Thanks to those atrocious and depressing housing numbers, the Bay Area and Silicon Valley sweep Forbes’ 2015 list of Worst Cities for Renters, with San Francisco No. 1, Oakland No. 2, and San Jose No. 3.
Behind The Numbers
To find the places where renters fare the best and worst, we started with the 50 largest U.S. Metropolitan Statistical Areas (MSAs) and Metropolitan Divisions (MDs). These are cities and their surrounding suburbs, as defined by the U.S. Office of Management and Budget. In large metro areas with sub-markets that vary significantly, we looked at their smaller components. The greater Miami metro was broken into its divisions of Miami, Fort Lauderdale, and West Palm Beach, while the greater Bay Area metro was broken into the East Bay (Oakland-Fremont-Hayward) and San Francisco (San Francisco-San Mateo-Redwood City). Finally, for two geographic designations we sliced the data into even smaller chunks. We broke Manhattan out alone — the island truly stands apart from the rest of the New York City metro area with its affluent population and high population density. We also broke out Northern New Jersey, which covers Bergen, Essex, Hudson, Morris, Passaic, and Union counties.

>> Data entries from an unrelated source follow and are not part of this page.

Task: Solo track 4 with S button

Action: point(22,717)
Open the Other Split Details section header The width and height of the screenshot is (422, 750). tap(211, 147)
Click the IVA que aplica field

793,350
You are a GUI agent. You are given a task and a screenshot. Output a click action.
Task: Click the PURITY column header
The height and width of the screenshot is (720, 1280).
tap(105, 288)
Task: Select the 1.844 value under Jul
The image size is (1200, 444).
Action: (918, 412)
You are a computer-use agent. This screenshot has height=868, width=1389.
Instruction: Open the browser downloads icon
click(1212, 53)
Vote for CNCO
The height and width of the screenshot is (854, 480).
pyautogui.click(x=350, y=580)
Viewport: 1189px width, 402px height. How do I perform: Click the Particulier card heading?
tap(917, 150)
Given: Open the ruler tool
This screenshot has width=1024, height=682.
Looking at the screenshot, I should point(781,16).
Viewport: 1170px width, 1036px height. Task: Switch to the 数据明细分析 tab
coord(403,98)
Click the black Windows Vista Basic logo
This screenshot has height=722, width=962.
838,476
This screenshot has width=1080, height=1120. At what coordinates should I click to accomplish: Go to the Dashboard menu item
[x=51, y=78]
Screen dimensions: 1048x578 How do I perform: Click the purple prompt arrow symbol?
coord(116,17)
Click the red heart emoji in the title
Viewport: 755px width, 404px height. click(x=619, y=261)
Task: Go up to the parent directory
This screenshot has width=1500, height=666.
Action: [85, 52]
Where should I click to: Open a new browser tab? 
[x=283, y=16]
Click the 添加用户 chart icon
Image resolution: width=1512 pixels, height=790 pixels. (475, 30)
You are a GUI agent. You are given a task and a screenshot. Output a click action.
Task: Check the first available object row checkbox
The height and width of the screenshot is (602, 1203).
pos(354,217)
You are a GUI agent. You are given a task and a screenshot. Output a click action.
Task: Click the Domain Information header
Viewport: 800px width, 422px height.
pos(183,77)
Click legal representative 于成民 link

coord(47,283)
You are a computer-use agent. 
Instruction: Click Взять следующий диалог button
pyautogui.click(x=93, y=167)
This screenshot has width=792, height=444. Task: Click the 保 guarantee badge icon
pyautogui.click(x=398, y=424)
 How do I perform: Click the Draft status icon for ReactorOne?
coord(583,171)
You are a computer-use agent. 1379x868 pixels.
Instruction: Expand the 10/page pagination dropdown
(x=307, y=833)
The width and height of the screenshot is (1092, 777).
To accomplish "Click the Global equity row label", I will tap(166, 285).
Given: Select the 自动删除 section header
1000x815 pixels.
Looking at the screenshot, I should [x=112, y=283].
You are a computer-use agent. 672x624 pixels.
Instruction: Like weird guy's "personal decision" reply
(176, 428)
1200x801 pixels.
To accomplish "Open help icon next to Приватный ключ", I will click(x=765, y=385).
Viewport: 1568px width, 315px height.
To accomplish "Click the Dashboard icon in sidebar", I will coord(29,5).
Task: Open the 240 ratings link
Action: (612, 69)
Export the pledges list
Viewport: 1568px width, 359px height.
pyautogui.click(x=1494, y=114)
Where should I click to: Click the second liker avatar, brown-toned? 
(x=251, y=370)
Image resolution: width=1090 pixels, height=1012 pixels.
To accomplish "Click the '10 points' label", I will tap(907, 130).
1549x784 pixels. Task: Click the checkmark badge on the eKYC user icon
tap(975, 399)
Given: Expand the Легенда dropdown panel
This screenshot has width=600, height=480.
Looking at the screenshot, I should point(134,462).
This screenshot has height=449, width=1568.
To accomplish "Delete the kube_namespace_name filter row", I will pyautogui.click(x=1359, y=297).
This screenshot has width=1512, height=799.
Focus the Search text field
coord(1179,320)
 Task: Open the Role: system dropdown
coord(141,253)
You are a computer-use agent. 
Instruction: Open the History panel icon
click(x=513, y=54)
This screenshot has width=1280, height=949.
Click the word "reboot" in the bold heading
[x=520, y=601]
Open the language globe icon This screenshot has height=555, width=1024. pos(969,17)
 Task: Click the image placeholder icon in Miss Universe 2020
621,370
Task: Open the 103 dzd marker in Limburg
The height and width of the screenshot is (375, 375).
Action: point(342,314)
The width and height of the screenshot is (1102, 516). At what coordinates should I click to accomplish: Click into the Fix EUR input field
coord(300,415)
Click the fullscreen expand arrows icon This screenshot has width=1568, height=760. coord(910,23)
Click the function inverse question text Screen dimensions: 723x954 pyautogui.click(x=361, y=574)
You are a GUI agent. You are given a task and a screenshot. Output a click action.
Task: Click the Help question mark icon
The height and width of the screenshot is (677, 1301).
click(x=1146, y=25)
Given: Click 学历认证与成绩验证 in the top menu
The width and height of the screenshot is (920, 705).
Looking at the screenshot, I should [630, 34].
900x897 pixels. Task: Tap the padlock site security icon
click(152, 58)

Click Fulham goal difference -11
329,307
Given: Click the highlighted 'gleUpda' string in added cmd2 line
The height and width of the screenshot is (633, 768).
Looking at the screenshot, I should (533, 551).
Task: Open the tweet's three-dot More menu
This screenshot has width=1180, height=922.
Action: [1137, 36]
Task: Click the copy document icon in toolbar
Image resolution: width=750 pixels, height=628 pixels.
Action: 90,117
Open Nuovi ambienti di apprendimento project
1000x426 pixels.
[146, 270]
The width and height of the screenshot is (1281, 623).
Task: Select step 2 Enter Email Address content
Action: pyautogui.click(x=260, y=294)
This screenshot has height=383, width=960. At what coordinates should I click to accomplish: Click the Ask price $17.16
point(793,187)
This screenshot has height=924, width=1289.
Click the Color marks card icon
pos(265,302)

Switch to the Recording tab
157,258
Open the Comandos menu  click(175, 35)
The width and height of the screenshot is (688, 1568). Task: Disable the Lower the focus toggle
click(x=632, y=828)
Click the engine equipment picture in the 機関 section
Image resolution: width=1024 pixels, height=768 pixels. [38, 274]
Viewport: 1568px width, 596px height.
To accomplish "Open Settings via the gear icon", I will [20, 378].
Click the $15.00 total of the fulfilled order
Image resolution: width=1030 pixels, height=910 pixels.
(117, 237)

Using data from Marcus Millichap (compiled by Nadji and John Chang, first vice president of research), we ranked the metro areas on four criteria: 1) average rent during the last quarter of 2014; 2) vacancy rates, since more empty units means greater choice and, typically, better prices; 3) average share of household income spent on rent; and 4) the year-over-year change in rents. We tipped the scales a bit more heavily on the factor that renters most often consider each month: the dollar amount they spend on rent. Our gallery of Best and Worst Cities for Renters also includes a break-down of the affordability gap, or how much the average mortgage costs compared to the average rent, though that wasn’t a factor for the ranking.